My fiancé and I are trying to create the diorama that resonates with our particular scene of life. There is a decidedly in-between place in the transition zone between Part 1 and Part 2.
Three kids in college, one out and working, one finding herself, being newly engaged at 51, and searching for the new home and neighborhood that suits our new tribe’s collective transitory lifestyle. The big family house now feels too big. A condo feels too small. A pool is too much trouble, but it’s too hot here to survive without one. A high rise downtown feels too hip, and our dog doesn’t want to trade her dog door and fenced yard for a leash and an elevator (or maybe I like the option of walking her). The old neighborhood feels more like a place to raise children than a place where we want to welcome them home.
Some friendships forged by the proxemics of parenting don’t always survive the migration to Part 2. The bubble that once felt comfy now feels like it needs to pop. We need enough room that we can host happy holidays and provide a comfortable place to bounce for kids as they springboard, but not too comfortable that they don’t launch. Never have I felt more compassion for Goldilocks, wanting something juuuuust right.
“The place you choose, the space you choose and the people you share it with become the backdrop for your life.
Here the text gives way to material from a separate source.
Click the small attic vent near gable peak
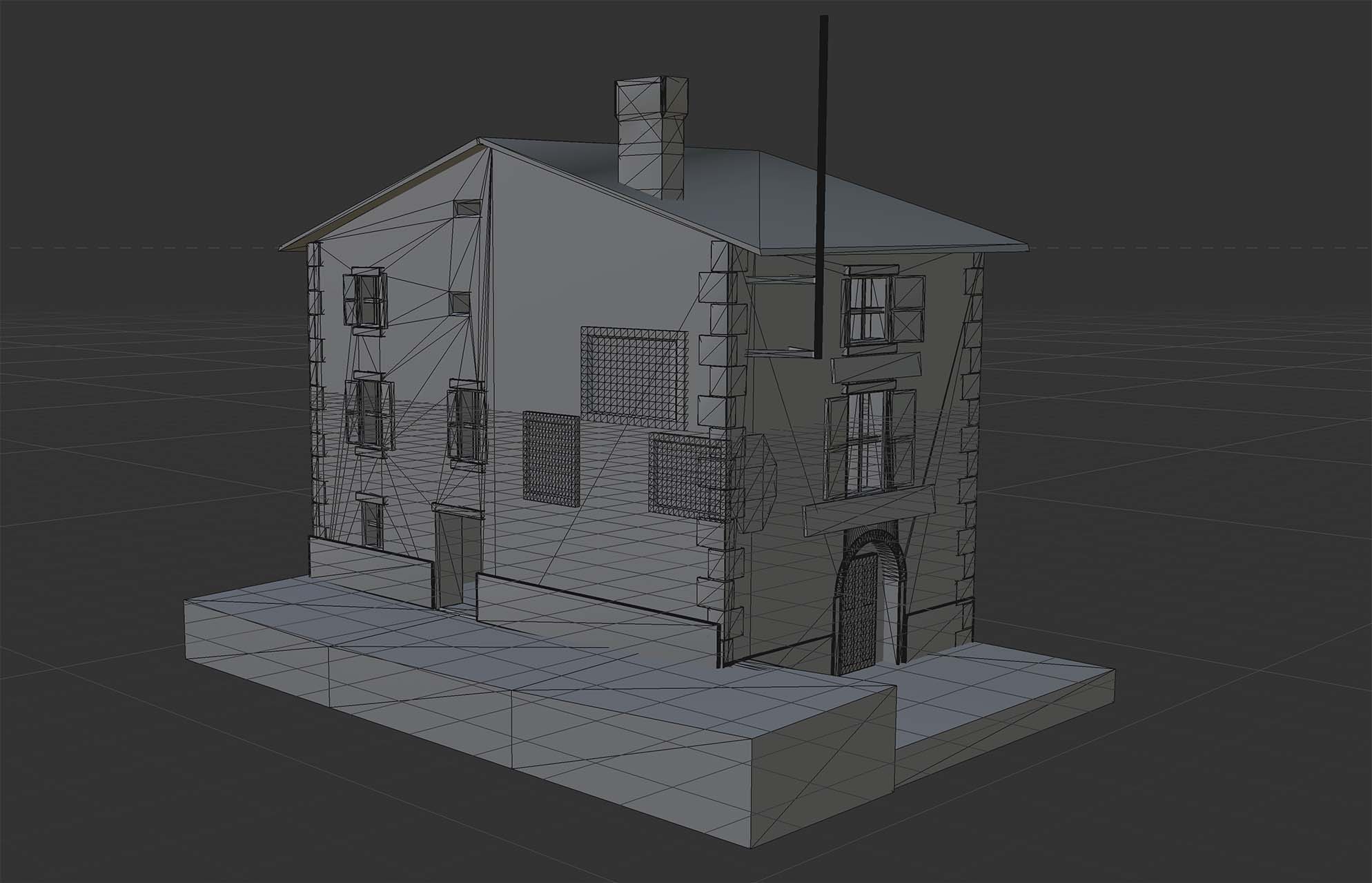 coord(467,207)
I am ready to purge the excess of Part 1, hold onto a few treasures and let the rest go so we can travel light. Upstairs bedrooms feel like the museum of childhood natural history, full of artifacts, devoid of energy and far too clean. Except for the occasions when they are over-full and far too messy, which I must say is delightful. Otherwise, I barely go up there.
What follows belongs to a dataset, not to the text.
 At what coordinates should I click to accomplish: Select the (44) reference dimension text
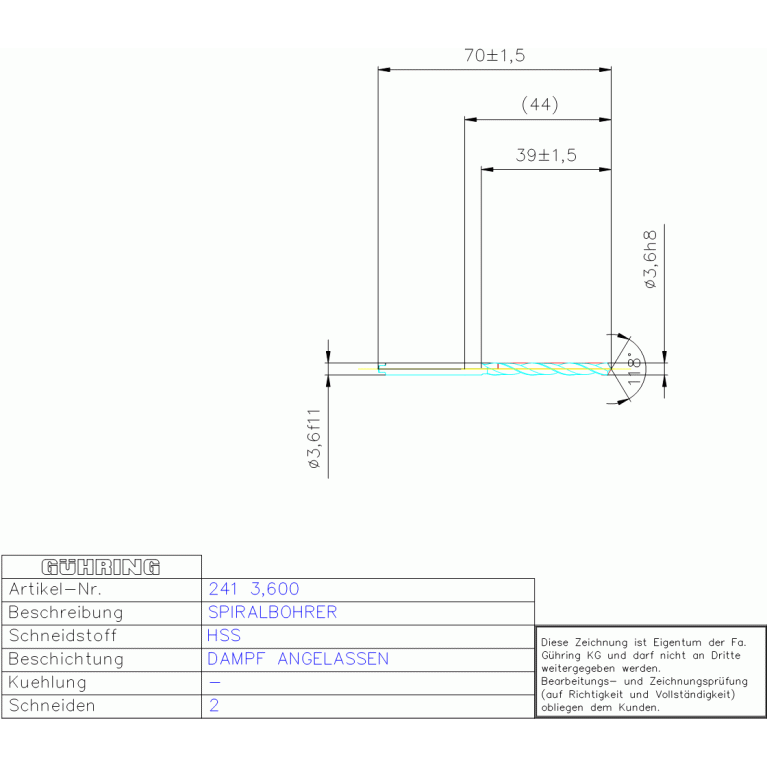(539, 105)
We’ve looked at some houses for sale, and my usual comment as we depart is that I wish we could shave off the entire upstairs. I want no wasted space, no media room (I don’t even like media), no formal dining room (we intentionally only dine with informal people). One living area that feels amazing and seamlessly opens to the outside. One story, not two — I can’t stand walking into a foyer with a staircase. A cook’s kitchen with soul, that beckons, and a kitchen island where you want to dock for the night. A trifecta of fireplaces — in the living, the master and the patio. And my Betrothed is a car man and wants a nice garage, so a carport simply will not do.
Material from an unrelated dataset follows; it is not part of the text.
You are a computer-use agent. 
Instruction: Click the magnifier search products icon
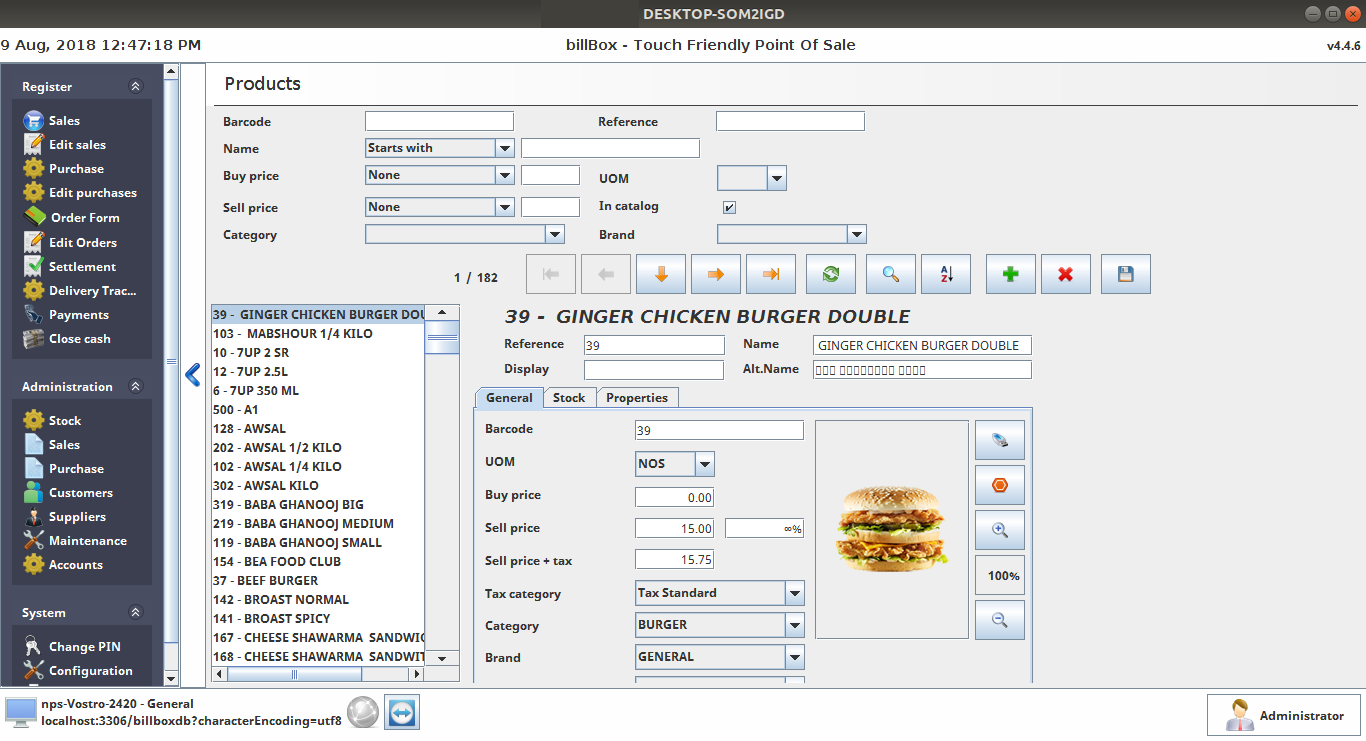(890, 274)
I am restless, ready for what’s next. I feel like a trapeze artist who won’t let go of one bar to free her hand to grab the next, so I keep swinging. Dangling in the space between Part 1 and Part 2.
In an ideal world, where interest rates were friendly and our portfolios weren’t pillaged, I would like to sell our old oasis posthaste and find a smaller island. Or even better, two smaller islands, one in Austin and one in our beloved Santa Barbara. I can envision a life of floating between the two, and creating a life of working with clients in both locations, teaching, seeing kids and eventually grandkids, visiting friends and walking the beach with my sweetheart until our final sunset.
Part 2 will be an opening up, not a closing down. I cannot foresee a life of errands, lunches, workouts, travel plans and visiting children. I don’t want to be passing time, I want to be expanding and deepening it. I don’t have a vision of longing for retirement, because I don’t engage in work that feels like work. My work feels like meaning, more being than doing, and that is an entirely different experience. I am not waiting to retire to live my life, I’m living my life until I expire.
So that is precisely why our neighborhood and community are so vitally important. We want to surround ourselves with likeminded people, resonant energy and a shared view for what is possible. The place you choose, the space you choose and the people you share it with become the backdrop for your life.
And that is exactly the scene I want to depict in the diorama of Part 2, pared down to only the finest and most useful, creative and inspired, and well-lit from within.